Medienmitteilung des Mieterinnen- und Mieterverband Kanton Bern zum Nichteintreten des bernischen Grossen Rates auf das Gesetz über die Förderung des preisgünstigen Mietwohnungsangebots (PMG), 20.3.2014

Nach dem Nein zur Förderung von preisgünstigen Mietwohnungen prüft der Mieterinnen- und Mieterverband Kanton Bern die Lancierung einer neuen Initiative. Denn der teils stark angespannte Wohnungsmarkt im Kanton Bern führt zu einem Mangel an preisgünstigem Wohnraum, stetig steigenden Mietzinsen und wirtschafts- sowie umweltschädigenden kantonsüberschreitenden Pendlerströmen.

Der bürgerlich dominierte Grosse Rat versenkte heute das PMG und spricht sich damit gegen die Förderung von preisgünstigen Mietwohnungen aus. Das Gesetz wurde vor drei Jahren als Gegenvorschlag zu einer Initiative des Mieterinnen- und Mieterverbands Bern in Kraft gesetzt. Trotz nachweislichen Erfolgen fehlt dem Kanton nun ein wichtiges Instrument zur Förderung von preisgünstigen Mietwohnungen.
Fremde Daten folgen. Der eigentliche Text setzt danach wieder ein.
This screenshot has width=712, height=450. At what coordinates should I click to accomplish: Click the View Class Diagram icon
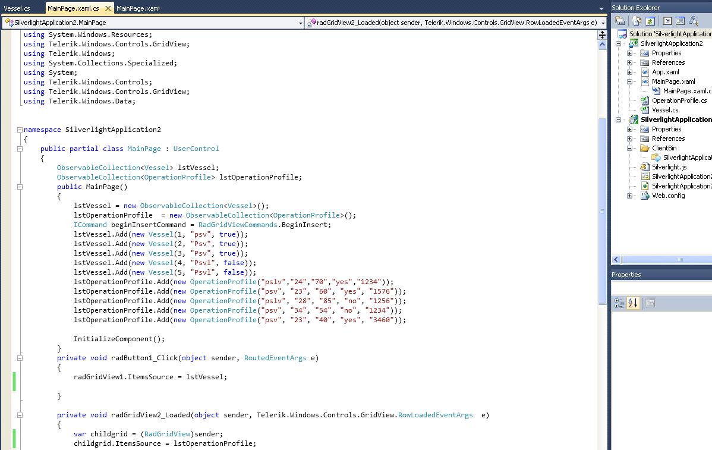[x=694, y=21]
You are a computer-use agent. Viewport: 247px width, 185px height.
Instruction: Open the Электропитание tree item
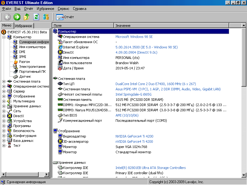[32, 67]
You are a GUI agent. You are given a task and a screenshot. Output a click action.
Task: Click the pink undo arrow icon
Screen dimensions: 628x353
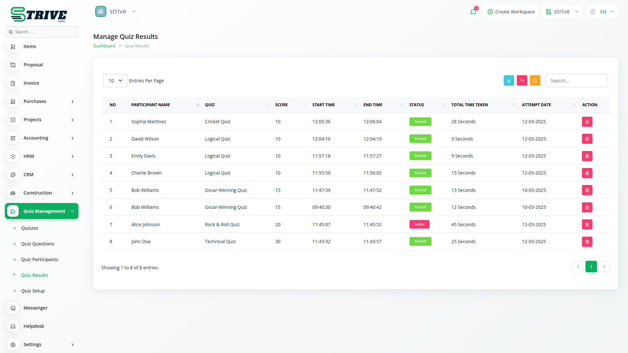(x=522, y=80)
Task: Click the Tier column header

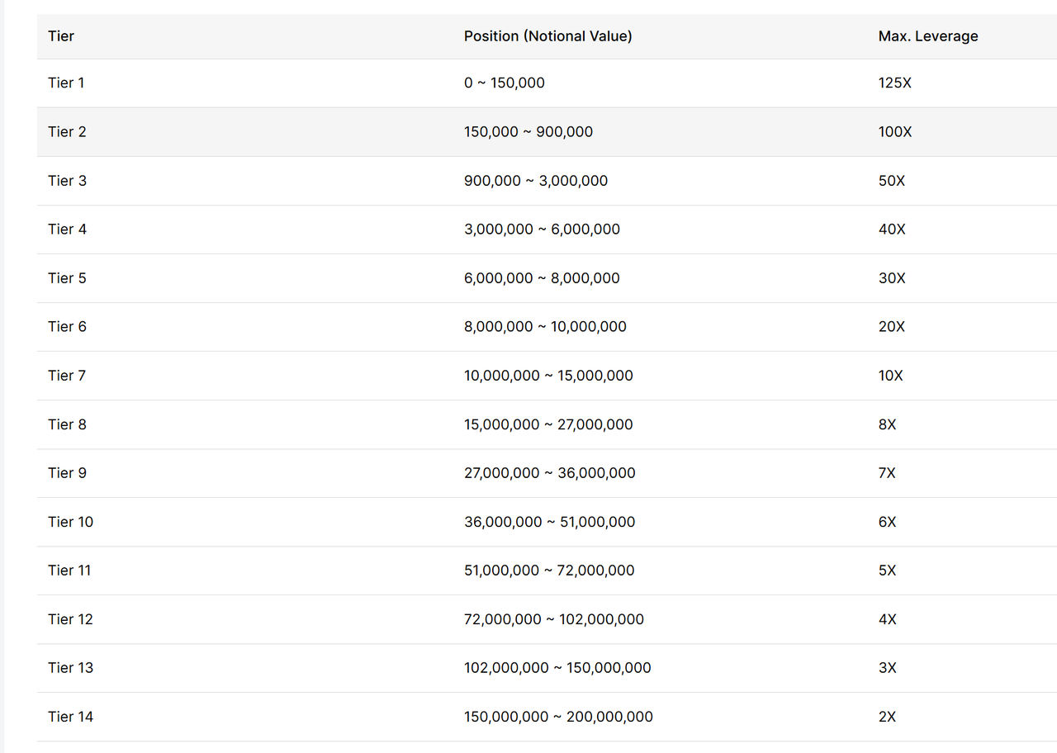Action: [61, 36]
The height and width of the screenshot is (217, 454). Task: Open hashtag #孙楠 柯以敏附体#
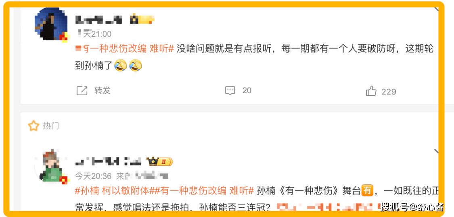point(112,191)
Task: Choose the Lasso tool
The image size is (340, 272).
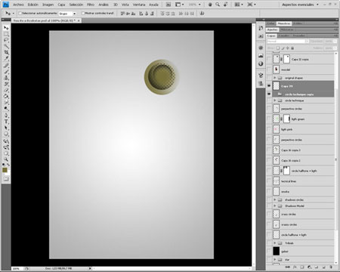Action: (6, 40)
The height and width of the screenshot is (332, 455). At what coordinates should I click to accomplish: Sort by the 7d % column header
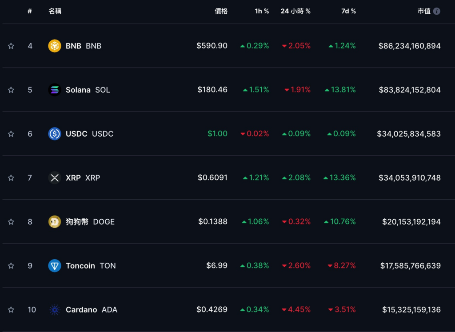348,11
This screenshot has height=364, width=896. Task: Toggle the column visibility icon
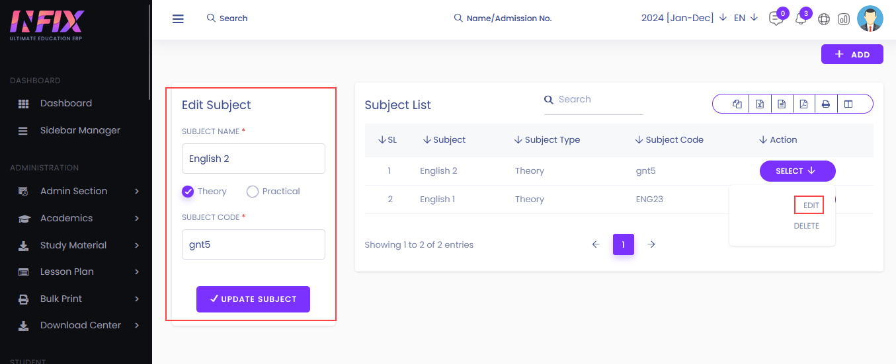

Nationalrätin und Präsidentin des MV Kanton Bern sagt dazu: „Nicht nur Städte wie Bern und Biel, sondern auch kleinere Genossenschaften und Gemeinden haben von der fachlichen und finanziellen Unterstützung profitiert. Der heutige Entscheid ist kurzsichtig und schädlich für den Kanton Bern“.

Es ist im Interesse von Kanton und Gemeinden, dass gemeinnützige, preisgünstige Wohnungen entstehen. Die Verfassung des Kantons Bern hält in Art. 40 zudem unmissverständlich fest: „Kanton und Gemeinden treffen Massnahmen für die Erhaltung preisgünstiger Wohnungen und für die Verbesserung ungenügender Wohnverhältnisse. Sie fördern den preisgünstigen Wohnungsbau.“ Der MV Kanton Bern prüft nun zusammen mit nahe stehenden Organisationen und Parteien die Lancierung einer neuen Initiative, welche für die Umsetzung des klaren Verfassungsauftrags sorgt.